By Dan Johnson
Prairie Meadows Racetrack & Casino is opposing a proposed casino in Jefferson, Iowa, that it estimates would reduce its gaming revenue by nearly $13 million.
The Prairie Meadows board of directors voted unanimously March 19 to oppose granting a license to Wild Rose Entertainment for a $40 million casino with 525 slot machines, 14 table games, and 65 hotel rooms.
The proposed casino would be about 75 miles northwest of Prairie Meadows on Highway 30. It is one of two license applications before the Iowa Racing and Gaming Commission, along with a request for a Cedar Rapids casino in east central Iowa.
The commission had two studies done, and each said both casinos would derive the majority of their business from patrons currently going to other casinos.

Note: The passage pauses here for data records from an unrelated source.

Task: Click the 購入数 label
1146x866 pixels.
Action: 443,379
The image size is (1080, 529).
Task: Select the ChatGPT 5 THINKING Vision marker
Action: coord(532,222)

Marquette Advisors estimated that Wild Rose would draw $28 million in annual revenue, with $22 million of that taken from other casinos, including $6 million from Prairie Meadows. Union Gaming Analytics projected that Prairie Meadows would lose $10 million to $15 million to the Jefferson casino.
Prairie Meadows' own estimate is that its casino revenue would drop by $12.8 million.
"It's very significant," Prairie Meadows chief executive officer Gary Palmer said. "It's 8% (of revenue), and that's charitable. Horse (racing) purses would drop. Both of these studies have shown that our market is not under-served. There's not an under-served county in the state. More just makes it worse and worse."
A $13 million drop would cut purses by $1.4 million since they receive 11% of casino revenue.
It could also impact the amount Prairie Meadows, which is not-for-profit, gives to charity and governments. Polk County receives $26 million in rent and revenue-sharing, while $4 million goes to the city of Des Moines and $5.5 million to charities.
Prairie Meadows is in the midst of a $70-million expansion project that follows adding a 168-room hotel.
"The bottom line is the expansion of gaming is a very critical issue to Prairie Meadows, as well as the horsemen," said Jack Peters, chairman of the Prairie Meadows board of directors. "Based on the commitment we've made in the millions of dollars we've spent to expand our facility here, in all fairness, we think we need a moratorium on the addition of more gaming."
The Iowa Horsemen's Benevolent and Protective Association and Polk County officials have also opposed the Jefferson application.
"Whether it is $6 million, $10 million, $13 million or whatever, all the good you've created—the revenue-sharing to governments, the distribution to grants—is going to be impacted," Michael O'Meara, assistant Polk County attorney, told the Prairie Meadows board. "So, we urge you to stand firm, and we are willing to work with you."